■ **Problem**: Where the records hold the string "will", show the whole line it sits on.

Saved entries
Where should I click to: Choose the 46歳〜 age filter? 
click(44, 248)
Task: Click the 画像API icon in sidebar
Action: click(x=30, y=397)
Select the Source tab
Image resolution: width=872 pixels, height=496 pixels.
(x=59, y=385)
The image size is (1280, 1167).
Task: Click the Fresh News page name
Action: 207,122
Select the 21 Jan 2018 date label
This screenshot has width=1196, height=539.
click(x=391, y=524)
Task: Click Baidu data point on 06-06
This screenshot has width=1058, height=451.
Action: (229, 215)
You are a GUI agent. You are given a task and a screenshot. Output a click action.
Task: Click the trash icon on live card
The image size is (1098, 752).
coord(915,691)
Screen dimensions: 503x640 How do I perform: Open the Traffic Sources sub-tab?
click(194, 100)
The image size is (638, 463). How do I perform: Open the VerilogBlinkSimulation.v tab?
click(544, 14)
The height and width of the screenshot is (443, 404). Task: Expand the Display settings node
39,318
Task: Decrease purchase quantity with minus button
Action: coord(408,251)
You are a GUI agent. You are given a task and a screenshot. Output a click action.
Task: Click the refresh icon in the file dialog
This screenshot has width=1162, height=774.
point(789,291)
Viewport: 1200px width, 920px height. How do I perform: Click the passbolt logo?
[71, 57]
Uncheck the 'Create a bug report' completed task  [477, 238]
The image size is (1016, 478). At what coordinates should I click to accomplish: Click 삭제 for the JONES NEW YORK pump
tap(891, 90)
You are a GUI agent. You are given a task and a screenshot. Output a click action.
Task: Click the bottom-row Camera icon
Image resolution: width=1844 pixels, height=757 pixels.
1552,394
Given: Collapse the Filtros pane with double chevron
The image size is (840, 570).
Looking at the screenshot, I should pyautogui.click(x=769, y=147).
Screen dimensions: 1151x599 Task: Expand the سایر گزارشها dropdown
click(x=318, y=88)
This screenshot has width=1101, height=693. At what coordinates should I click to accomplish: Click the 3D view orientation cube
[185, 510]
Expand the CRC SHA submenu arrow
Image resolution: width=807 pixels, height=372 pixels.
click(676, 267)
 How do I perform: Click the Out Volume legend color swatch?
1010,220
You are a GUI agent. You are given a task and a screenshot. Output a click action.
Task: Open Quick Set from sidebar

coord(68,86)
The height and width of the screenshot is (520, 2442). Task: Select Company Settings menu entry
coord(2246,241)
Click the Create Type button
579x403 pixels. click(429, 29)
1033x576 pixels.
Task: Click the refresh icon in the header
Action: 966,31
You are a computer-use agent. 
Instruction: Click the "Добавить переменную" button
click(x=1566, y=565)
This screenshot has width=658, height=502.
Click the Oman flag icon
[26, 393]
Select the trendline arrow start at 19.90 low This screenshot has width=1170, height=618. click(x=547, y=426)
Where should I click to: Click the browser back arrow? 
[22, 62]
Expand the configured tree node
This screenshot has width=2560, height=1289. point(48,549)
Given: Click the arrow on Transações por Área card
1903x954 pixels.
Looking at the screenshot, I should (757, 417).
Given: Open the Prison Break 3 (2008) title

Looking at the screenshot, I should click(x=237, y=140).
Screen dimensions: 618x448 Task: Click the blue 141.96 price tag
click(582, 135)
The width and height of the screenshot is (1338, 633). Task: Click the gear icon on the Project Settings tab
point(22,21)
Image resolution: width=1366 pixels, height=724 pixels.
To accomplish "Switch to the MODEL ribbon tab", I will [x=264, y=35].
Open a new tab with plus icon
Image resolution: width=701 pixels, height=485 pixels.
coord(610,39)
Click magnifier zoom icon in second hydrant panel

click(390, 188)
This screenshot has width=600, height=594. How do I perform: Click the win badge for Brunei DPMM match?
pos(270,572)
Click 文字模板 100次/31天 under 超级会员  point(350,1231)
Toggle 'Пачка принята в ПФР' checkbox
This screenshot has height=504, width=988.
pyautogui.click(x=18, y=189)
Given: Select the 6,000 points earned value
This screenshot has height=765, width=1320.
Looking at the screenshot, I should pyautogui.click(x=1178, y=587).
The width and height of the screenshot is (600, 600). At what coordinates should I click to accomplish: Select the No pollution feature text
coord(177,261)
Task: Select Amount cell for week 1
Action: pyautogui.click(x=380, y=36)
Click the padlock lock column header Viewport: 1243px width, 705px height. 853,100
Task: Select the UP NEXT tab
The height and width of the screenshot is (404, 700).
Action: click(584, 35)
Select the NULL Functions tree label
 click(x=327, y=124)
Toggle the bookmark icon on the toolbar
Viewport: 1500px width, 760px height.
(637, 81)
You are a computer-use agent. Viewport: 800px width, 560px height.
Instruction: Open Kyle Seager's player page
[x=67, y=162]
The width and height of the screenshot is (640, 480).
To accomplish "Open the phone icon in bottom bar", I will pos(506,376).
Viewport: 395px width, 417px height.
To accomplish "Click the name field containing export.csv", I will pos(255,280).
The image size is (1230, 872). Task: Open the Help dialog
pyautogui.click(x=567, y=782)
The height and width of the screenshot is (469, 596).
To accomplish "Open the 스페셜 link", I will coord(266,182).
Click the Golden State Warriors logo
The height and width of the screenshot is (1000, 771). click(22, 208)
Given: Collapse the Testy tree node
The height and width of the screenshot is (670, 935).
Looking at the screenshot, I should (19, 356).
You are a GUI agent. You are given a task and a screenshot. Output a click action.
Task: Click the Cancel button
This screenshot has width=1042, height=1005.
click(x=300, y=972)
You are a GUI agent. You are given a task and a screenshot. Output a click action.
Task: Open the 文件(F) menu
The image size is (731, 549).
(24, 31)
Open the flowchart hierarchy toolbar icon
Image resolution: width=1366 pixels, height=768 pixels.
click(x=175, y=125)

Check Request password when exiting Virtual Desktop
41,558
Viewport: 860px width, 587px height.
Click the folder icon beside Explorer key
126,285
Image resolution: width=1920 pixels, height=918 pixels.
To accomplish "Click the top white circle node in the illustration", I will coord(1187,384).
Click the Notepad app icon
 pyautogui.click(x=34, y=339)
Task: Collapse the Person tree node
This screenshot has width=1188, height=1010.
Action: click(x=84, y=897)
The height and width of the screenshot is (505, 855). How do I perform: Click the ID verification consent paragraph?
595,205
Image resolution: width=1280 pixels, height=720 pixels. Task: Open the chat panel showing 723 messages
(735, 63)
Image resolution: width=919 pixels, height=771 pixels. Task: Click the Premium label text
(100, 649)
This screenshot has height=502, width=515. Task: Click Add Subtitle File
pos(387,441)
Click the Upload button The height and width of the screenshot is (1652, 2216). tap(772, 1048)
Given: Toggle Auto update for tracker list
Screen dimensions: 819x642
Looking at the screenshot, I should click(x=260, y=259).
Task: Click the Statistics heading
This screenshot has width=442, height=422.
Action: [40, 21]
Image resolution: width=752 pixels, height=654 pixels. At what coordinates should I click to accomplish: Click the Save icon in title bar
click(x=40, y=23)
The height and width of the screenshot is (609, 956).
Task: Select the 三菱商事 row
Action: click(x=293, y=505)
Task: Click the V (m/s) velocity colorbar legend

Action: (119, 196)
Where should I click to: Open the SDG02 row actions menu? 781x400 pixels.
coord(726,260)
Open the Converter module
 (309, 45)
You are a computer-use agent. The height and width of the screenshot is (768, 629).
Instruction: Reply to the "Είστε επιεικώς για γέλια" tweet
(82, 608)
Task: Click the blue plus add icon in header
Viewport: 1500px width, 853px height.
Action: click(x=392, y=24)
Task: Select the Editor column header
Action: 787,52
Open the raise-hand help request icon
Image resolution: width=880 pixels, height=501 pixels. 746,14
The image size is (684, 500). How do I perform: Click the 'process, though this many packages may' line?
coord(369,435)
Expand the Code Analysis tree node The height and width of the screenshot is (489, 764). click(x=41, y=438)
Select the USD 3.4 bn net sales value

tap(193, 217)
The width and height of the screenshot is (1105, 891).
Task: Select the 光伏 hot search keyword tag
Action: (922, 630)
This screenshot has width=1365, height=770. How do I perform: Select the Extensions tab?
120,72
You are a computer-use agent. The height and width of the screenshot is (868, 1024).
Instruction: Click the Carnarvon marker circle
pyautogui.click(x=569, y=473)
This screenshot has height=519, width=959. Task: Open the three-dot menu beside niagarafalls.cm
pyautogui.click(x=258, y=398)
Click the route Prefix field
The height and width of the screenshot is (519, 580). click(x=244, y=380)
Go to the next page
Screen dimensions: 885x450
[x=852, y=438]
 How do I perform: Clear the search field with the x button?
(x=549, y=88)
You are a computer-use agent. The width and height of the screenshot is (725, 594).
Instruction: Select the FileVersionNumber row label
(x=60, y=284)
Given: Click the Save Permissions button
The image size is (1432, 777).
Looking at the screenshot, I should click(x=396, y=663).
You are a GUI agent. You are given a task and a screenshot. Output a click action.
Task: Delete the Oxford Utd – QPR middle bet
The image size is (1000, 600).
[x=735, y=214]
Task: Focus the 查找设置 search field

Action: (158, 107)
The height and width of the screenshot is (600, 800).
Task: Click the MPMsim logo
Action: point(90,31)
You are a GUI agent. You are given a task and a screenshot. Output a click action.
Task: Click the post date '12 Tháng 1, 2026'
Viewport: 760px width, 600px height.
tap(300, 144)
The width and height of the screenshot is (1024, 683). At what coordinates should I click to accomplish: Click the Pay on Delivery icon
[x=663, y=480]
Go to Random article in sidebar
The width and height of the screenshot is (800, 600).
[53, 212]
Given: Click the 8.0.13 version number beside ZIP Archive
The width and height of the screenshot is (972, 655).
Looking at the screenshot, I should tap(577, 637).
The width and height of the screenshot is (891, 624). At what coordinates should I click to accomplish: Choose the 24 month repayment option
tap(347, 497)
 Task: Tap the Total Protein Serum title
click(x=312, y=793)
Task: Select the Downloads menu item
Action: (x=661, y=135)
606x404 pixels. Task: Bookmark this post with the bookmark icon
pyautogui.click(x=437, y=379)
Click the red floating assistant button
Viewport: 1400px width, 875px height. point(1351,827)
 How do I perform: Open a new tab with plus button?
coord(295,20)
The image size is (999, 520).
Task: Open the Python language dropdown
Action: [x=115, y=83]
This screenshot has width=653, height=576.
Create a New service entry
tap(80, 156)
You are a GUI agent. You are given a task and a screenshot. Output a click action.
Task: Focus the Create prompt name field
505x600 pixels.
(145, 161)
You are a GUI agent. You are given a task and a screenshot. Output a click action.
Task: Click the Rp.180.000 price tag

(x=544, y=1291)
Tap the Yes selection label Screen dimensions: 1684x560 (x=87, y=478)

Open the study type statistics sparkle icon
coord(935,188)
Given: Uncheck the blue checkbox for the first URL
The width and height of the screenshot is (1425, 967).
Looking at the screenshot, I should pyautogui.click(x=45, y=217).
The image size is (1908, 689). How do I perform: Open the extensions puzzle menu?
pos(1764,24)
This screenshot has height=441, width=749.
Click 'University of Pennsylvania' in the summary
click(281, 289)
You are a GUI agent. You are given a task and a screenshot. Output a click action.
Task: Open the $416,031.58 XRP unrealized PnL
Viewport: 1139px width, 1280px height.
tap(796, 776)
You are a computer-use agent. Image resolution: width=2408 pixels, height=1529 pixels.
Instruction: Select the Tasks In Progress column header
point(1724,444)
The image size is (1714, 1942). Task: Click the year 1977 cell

■ **Your response**:
To accomplish "Switch to the MODEL ribbon tab", I will [x=264, y=35].
To accomplish "Open the phone icon in bottom bar", I will pos(506,376).
To accomplish "Click the name field containing export.csv", I will pos(255,280).
To accomplish "Open the 스페셜 link", I will coord(266,182).
To accomplish "Click the top white circle node in the illustration", I will coord(1187,384).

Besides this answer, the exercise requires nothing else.